▶ [What the task requires]:
Every single record below is to be reproduced exactly.

▶ [Supplied data]:
+++++

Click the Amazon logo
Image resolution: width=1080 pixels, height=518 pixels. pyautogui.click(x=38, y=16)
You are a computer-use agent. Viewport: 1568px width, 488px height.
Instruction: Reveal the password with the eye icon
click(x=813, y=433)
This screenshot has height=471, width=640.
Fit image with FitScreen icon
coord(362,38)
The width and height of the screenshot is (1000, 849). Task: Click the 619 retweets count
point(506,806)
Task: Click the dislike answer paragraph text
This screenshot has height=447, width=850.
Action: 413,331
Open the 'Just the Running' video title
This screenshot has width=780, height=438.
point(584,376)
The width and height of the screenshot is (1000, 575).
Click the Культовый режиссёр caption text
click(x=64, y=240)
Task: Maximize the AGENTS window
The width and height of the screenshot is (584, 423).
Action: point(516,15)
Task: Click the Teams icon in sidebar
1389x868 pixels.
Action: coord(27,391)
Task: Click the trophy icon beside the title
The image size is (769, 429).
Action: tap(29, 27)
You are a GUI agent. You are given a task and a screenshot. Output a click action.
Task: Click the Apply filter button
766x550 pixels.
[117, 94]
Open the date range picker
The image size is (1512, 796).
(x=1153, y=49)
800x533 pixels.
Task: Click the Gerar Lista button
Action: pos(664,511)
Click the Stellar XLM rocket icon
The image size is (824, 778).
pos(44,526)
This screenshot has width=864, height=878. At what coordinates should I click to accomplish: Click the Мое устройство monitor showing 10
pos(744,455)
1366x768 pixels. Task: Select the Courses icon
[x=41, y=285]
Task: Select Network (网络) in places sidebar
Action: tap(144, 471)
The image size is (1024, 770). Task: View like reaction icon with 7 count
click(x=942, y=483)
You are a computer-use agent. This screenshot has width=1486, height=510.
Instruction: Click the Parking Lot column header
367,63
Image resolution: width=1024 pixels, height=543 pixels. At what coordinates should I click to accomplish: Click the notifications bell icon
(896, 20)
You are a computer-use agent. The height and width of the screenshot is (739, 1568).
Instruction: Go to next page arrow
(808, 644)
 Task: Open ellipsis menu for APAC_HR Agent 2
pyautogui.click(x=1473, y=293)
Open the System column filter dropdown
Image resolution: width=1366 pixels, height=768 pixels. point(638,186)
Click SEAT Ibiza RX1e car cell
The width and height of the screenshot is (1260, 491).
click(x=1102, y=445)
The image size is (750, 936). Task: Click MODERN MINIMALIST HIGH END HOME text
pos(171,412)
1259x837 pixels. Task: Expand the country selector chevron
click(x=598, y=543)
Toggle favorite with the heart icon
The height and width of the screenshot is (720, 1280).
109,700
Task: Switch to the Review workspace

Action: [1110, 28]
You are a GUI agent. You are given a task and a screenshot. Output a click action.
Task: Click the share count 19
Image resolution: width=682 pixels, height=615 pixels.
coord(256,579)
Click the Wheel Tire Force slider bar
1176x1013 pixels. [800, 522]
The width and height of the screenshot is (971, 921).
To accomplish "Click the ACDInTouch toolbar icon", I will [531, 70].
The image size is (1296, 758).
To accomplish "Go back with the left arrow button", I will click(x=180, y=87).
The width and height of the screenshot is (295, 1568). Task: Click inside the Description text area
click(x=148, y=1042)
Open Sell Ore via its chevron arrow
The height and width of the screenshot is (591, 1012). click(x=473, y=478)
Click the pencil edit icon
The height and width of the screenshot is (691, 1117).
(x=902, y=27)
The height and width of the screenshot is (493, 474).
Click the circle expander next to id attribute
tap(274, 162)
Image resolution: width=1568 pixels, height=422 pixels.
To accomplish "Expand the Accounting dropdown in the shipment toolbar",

+++++

▶ [Solution for this problem]:
Click the Amazon logo
Image resolution: width=1080 pixels, height=518 pixels. pyautogui.click(x=38, y=16)
You are a computer-use agent. Viewport: 1568px width, 488px height.
Instruction: Reveal the password with the eye icon
click(x=813, y=433)
This screenshot has height=471, width=640.
Fit image with FitScreen icon
coord(362,38)
The width and height of the screenshot is (1000, 849). Task: Click the 619 retweets count
point(506,806)
Task: Click the dislike answer paragraph text
This screenshot has height=447, width=850.
Action: 413,331
Open the 'Just the Running' video title
This screenshot has width=780, height=438.
point(584,376)
The width and height of the screenshot is (1000, 575).
Click the Культовый режиссёр caption text
click(x=64, y=240)
Task: Maximize the AGENTS window
The width and height of the screenshot is (584, 423).
Action: point(516,15)
Task: Click the Teams icon in sidebar
1389x868 pixels.
Action: coord(27,391)
Task: Click the trophy icon beside the title
The image size is (769, 429).
Action: tap(29, 27)
You are a GUI agent. You are given a task and a screenshot. Output a click action.
Task: Click the Apply filter button
766x550 pixels.
[117, 94]
Open the date range picker
The image size is (1512, 796).
(x=1153, y=49)
800x533 pixels.
Task: Click the Gerar Lista button
Action: pos(664,511)
Click the Stellar XLM rocket icon
The image size is (824, 778).
pos(44,526)
This screenshot has width=864, height=878. At what coordinates should I click to accomplish: Click the Мое устройство monitor showing 10
pos(744,455)
1366x768 pixels. Task: Select the Courses icon
[x=41, y=285]
Task: Select Network (网络) in places sidebar
Action: tap(144, 471)
The image size is (1024, 770). Task: View like reaction icon with 7 count
click(x=942, y=483)
You are a computer-use agent. This screenshot has width=1486, height=510.
Instruction: Click the Parking Lot column header
367,63
Image resolution: width=1024 pixels, height=543 pixels. At what coordinates should I click to accomplish: Click the notifications bell icon
(896, 20)
You are a computer-use agent. The height and width of the screenshot is (739, 1568).
Instruction: Go to next page arrow
(808, 644)
 Task: Open ellipsis menu for APAC_HR Agent 2
pyautogui.click(x=1473, y=293)
Open the System column filter dropdown
Image resolution: width=1366 pixels, height=768 pixels. point(638,186)
Click SEAT Ibiza RX1e car cell
The width and height of the screenshot is (1260, 491).
click(x=1102, y=445)
The image size is (750, 936). Task: Click MODERN MINIMALIST HIGH END HOME text
pos(171,412)
1259x837 pixels. Task: Expand the country selector chevron
click(x=598, y=543)
Toggle favorite with the heart icon
The height and width of the screenshot is (720, 1280).
109,700
Task: Switch to the Review workspace

Action: [1110, 28]
You are a GUI agent. You are given a task and a screenshot. Output a click action.
Task: Click the share count 19
Image resolution: width=682 pixels, height=615 pixels.
coord(256,579)
Click the Wheel Tire Force slider bar
1176x1013 pixels. [800, 522]
The width and height of the screenshot is (971, 921).
To accomplish "Click the ACDInTouch toolbar icon", I will [531, 70].
The image size is (1296, 758).
To accomplish "Go back with the left arrow button", I will click(x=180, y=87).
The width and height of the screenshot is (295, 1568). Task: Click inside the Description text area
click(x=148, y=1042)
Open Sell Ore via its chevron arrow
The height and width of the screenshot is (591, 1012). click(x=473, y=478)
Click the pencil edit icon
The height and width of the screenshot is (691, 1117).
(x=902, y=27)
The height and width of the screenshot is (493, 474).
Click the circle expander next to id attribute
tap(274, 162)
Image resolution: width=1568 pixels, height=422 pixels.
To accomplish "Expand the Accounting dropdown in the shipment toolbar",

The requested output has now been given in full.